“Lo perdí todo: a mi esposa y a mis pequeños”, relató entre lágrimas Renzo Rojas Mesa. En un hecho que ha conmocionado a todo el Perú, este padre de familia vivió el horror de ver cómo sus seres queridos quedaban atrapados en una vivienda envuelta en llamas, presuntamente a causa de un atentado provocado por organizaciones criminales dedicadas al cobro de cupos en La Victoria.
La tragedia tuvo lugar en la zona de Manzanilla, un área vulnerable de Lima. El saldo oficial es devastador: diez personas fallecidas, incluyendo cinco adultos y cinco menores de edad, quienes no tuvieron oportunidad de escapar del voraz incendio.

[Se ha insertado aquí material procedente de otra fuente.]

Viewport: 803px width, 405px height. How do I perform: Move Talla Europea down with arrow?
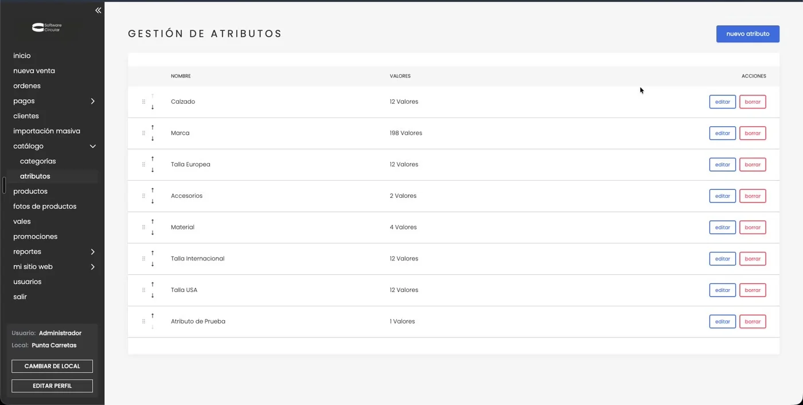[153, 170]
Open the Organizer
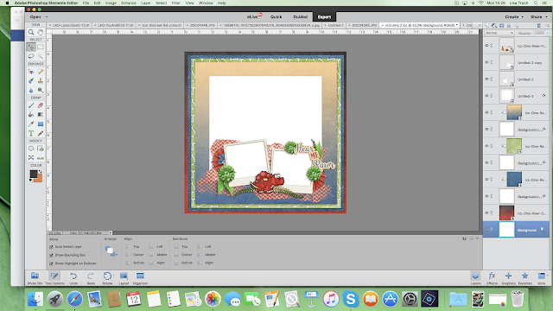 [x=140, y=278]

Entre las víctimas mortales, se confirmó la pérdida de la pareja de Rojas y tres de sus hijos. Según las primeras investigaciones, los delincuentes habrían iniciado el fuego de forma deliberada, provocando que las llamas se propagaran rápidamente desde un establecimiento comercial colindante hacia las viviendas familiares.
Tragedia en La Victoria: Incendio provocado por mafias de extorsión
El Instituto Nacional de Defensa Civil (Indeci) confirmó que el siniestro ocurrió durante la madrugada de este miércoles 22 de julio. El fuego destruyó dos edificaciones en una zona precaria, dejando además dos personas damnificadas.

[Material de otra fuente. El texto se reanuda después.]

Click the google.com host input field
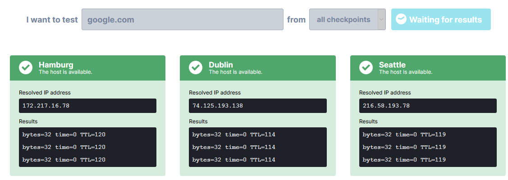 point(182,19)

“Un siniestro urbano en Lima resultó en el deceso de 10 personas. Lamentablemente, el grupo estaba compuesto por cinco adultos y cinco menores de edad”, detalló la entidad en su comunicado oficial tras atender la emergencia en el sector de Pisagua.
Investigaciones policiales ante el atentado en Lima
Óscar Arriola, Comandante General de la Policía Nacional del Perú, se pronunció ante los medios para esclarecer los hechos: “Nueve de los fallecidos pertenecen a un mismo grupo familiar, cinco de ellos son niños. Estamos trabajando con expertos en criminalística para determinar el origen y los motivos exactos de esta conflagración”, declaró.
Las primeras hipótesis periodísticas y de inteligencia policial apuntan a una represalia de mafias de extorsión que operan en la capital. El ataque habría sido dirigido contra un local de alquiler de motos eléctricas, cuya negativa a pagar los “cupos” solicitados por la organización criminal habría desencadenado este desenlace fatal.